The company's total revenue rose 37% to $4.07 billion on a yearly basis. However, net loss attributable to Uber widened to $1.1 billion, from a loss of $887 million a year earlier.
With its latest money-losing quarter, Uber has lost approximately $8.5 billion since its May 2019 initial public offering but offered proof that austerity measures are paying off. The company has been cutting costs -- whether through more than 1,000 job cuts in three recent rounds to selling its food-delivery service in India to Zomato for a 9.9% stake -- in an aggressive bid to reach make money. Dara Khosrowshahi, CEO, has vowed to reach adjusted Ebitda profitability by the end of 2020 instead of 2021.

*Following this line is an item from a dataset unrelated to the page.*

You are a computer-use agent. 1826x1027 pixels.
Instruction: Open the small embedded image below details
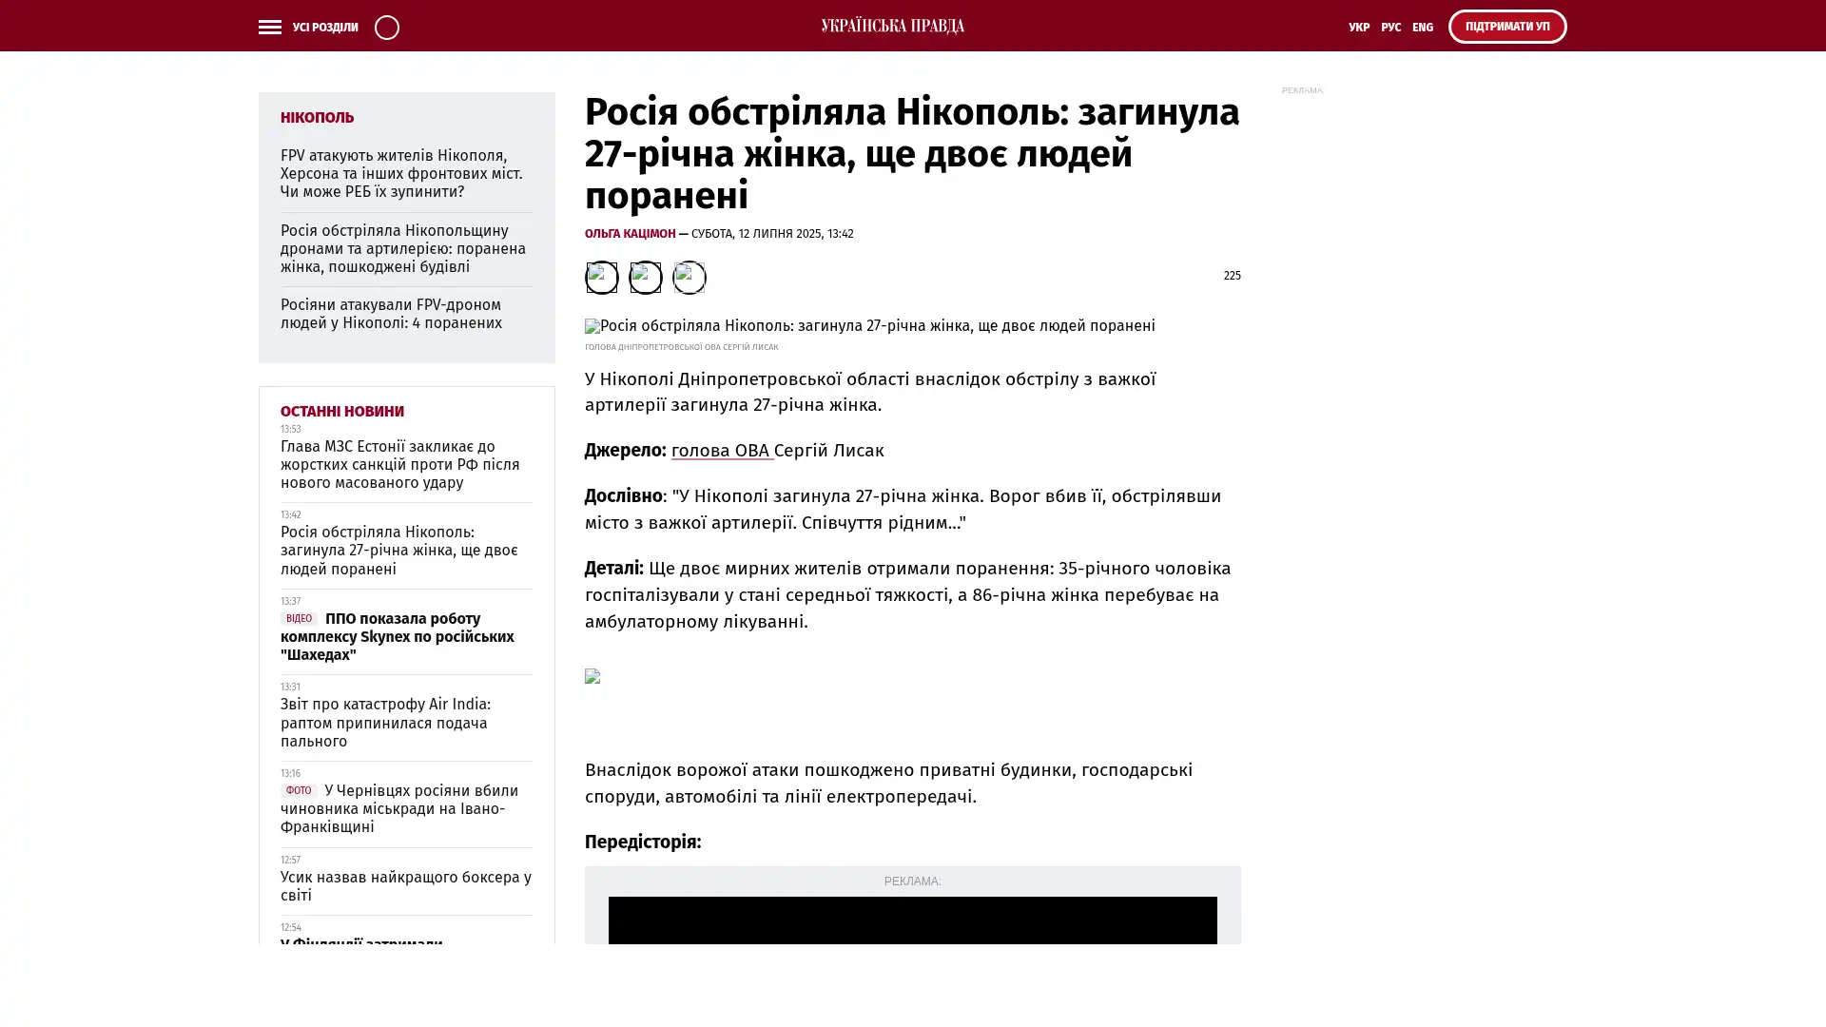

Uber’s revenue came from its ride-hailing service, available in more than 700 cities worldwide.
The company said its monthly active users rose to 111 million globally.
Gross bookings, a measure of total value of rides before driver costs and other expenses, rose 28% to $18.13 billion from a year earlier. Rides and Eats grew 20% and 73% year-over-year, respectively, on a constant currency basis.

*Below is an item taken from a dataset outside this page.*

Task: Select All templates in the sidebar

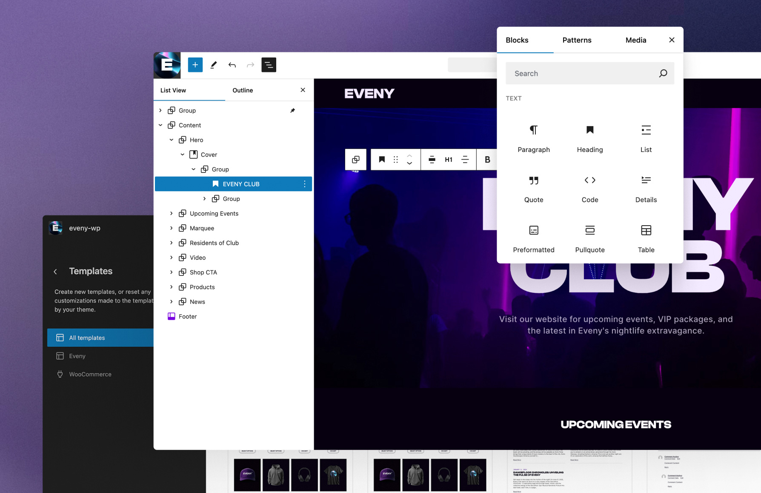Action: 87,338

Uber’s total costs rose 25.2% to $5.04 billion in the quarter, as the company invested on expanding its food delivery platform.
While revenue at Uber Eats grew nearly 14% on a quarterly basis, Uber also increased spending to attract drivers, with promotional incentives outpacing the segment’s revenue growth. Promotional costs as a share of revenue at Uber’s Eats business grew 4% from the third quarter.
“2019 was a transformational year for Uber and I’m gratified by our progress, steadily delivering against the commitments we’ve made to our shareholders on our path to profitability,” said Khosrowshahi. “We recognize that the era of growth at all costs is over. In a world where investors increasingly demand not just growth, but profitable growth, we are well-positioned to win through continuous innovation, excellent execution, and the unrivaled scale of our global platform.”
“Our revenue growth continued to accelerate in Q4, with adjusted net revenue up 43% year-over-year in constant currency,” said Nelson Chai, CFO. “We consistently outperformed our adjusted EBITDA targets in 2019, including in the fourth quarter. Our focus on disciplined capital allocation is part and parcel to achieving our financial goals, and the recent sale of our India Eats business further demonstrates that commitment.”